高崎: トラスネジもはずせるようになって、ネジザウルスの守備範囲が増えたんですよね。また、バネを付けたことで連続作業でも手が疲れにくくしたり、カッターの刃のように電線を切断する機能も追加したり。結果、当初の期待以上に売れ、2009年の販売数は7カ月で7万2000丁に達しました。
4代目は初代ネジザウルスを上回る大ヒット商品になりました。また、低迷していた3機種も再び勢いを取り戻して、4代目の発売から3年後、シリーズ累計販売数は100万丁を突破しました。
土肥: おおー。もう一度お聞きしますが、アンケート結果でわずか7人の声を商品に反映された。なぜ、そこまでこだわったのでしょうか?
高崎: お客さんの声を聞くのはものすごく大切なので、7人の声を無視することはできませんでした。ただ、それだけだと“落とし穴”にはまるかもしれません。
土肥: どういう意味でしょうか。お客さんの声を聞いているだけだと、落とし穴にはまるかもって……。
高崎: アンケートを実施して、1位は「グリップを握りやすくしてほしい」でした。でも、こうした声ってライバルメーカーにも同じようなことを言っている可能性が高いんですよ。使ってみて不満に感じた声は出てくるのですが、「こんな機能があったらいいのになあ」という声はなかなか出てこないんですよね。
そのような傾向があるので、1位の「グリップを握りやすくしてほしい」は、ライバルメーカーにも届いている可能性が高い。じゃあ、どうしたらいいのか。少数意見を吸い上げることが大切なんですよ。
繰り返しになりますが、お客さんの声を聞くのはものすごく大切。ですが、似たり寄ったりの声が多いのも事実。潜在的な少数意見を吸い上げて、商品が抱えている課題を解決することも重要なのではないでしょうか。

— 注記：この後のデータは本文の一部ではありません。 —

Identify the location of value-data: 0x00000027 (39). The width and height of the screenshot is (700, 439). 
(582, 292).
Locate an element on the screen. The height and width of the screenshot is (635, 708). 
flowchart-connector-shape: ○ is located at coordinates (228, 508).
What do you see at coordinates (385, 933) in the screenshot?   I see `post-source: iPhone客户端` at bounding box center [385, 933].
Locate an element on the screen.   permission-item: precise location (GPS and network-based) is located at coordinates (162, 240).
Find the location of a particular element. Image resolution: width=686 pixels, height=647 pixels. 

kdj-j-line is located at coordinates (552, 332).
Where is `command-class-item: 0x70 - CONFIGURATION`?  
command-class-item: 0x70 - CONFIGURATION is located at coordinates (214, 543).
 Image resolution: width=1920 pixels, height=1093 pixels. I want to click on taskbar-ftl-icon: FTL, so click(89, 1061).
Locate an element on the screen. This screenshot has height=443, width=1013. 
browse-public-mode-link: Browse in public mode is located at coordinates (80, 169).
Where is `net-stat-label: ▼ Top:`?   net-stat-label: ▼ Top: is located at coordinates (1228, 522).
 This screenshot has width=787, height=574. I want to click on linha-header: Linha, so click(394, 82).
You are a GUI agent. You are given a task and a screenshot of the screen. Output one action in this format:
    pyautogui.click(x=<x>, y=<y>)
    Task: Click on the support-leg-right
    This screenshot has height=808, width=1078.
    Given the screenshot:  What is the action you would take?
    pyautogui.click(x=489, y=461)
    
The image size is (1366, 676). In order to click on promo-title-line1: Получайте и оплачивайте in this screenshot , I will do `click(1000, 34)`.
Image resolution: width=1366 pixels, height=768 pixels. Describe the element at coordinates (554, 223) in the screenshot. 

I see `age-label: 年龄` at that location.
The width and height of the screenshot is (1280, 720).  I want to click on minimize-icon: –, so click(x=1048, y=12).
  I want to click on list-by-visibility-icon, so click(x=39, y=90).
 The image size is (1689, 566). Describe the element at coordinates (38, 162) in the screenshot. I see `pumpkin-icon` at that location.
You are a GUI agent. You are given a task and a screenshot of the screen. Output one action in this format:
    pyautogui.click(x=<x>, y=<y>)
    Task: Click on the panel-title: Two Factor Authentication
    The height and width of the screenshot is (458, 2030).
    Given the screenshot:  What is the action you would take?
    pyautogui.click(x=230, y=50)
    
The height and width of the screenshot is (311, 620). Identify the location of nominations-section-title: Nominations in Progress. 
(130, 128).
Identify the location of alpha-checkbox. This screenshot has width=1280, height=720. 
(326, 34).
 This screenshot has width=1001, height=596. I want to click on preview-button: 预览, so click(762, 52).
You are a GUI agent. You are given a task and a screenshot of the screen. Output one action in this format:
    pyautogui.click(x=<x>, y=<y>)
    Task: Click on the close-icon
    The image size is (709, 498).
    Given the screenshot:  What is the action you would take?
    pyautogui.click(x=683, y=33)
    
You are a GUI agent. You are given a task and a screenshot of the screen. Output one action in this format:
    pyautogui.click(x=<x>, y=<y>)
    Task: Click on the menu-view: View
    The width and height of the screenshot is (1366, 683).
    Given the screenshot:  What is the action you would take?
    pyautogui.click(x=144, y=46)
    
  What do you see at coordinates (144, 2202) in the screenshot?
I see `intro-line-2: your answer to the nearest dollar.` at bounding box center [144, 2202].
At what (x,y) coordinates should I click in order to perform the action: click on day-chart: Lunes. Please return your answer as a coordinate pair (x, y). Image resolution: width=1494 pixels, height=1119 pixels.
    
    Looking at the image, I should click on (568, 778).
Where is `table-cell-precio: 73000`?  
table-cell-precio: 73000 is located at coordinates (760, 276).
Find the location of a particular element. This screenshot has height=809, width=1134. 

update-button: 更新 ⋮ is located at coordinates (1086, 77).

ただ、お客さんの声をすべて反映しても、競争力のある商品はなかなか生まれません。やはり、社内の開発現場の声も絶対に無視できません。現場で働く者も、当然工具が好き。常に「こんなモノがあればいいなあ」と考えながら仕事をしているので、いいアイデアをたくさんもっているんですよね。お客さんの声と現場の開発者の声がうまく融合することで、いい商品が生まれる可能性が高くなるのではないでしょうか。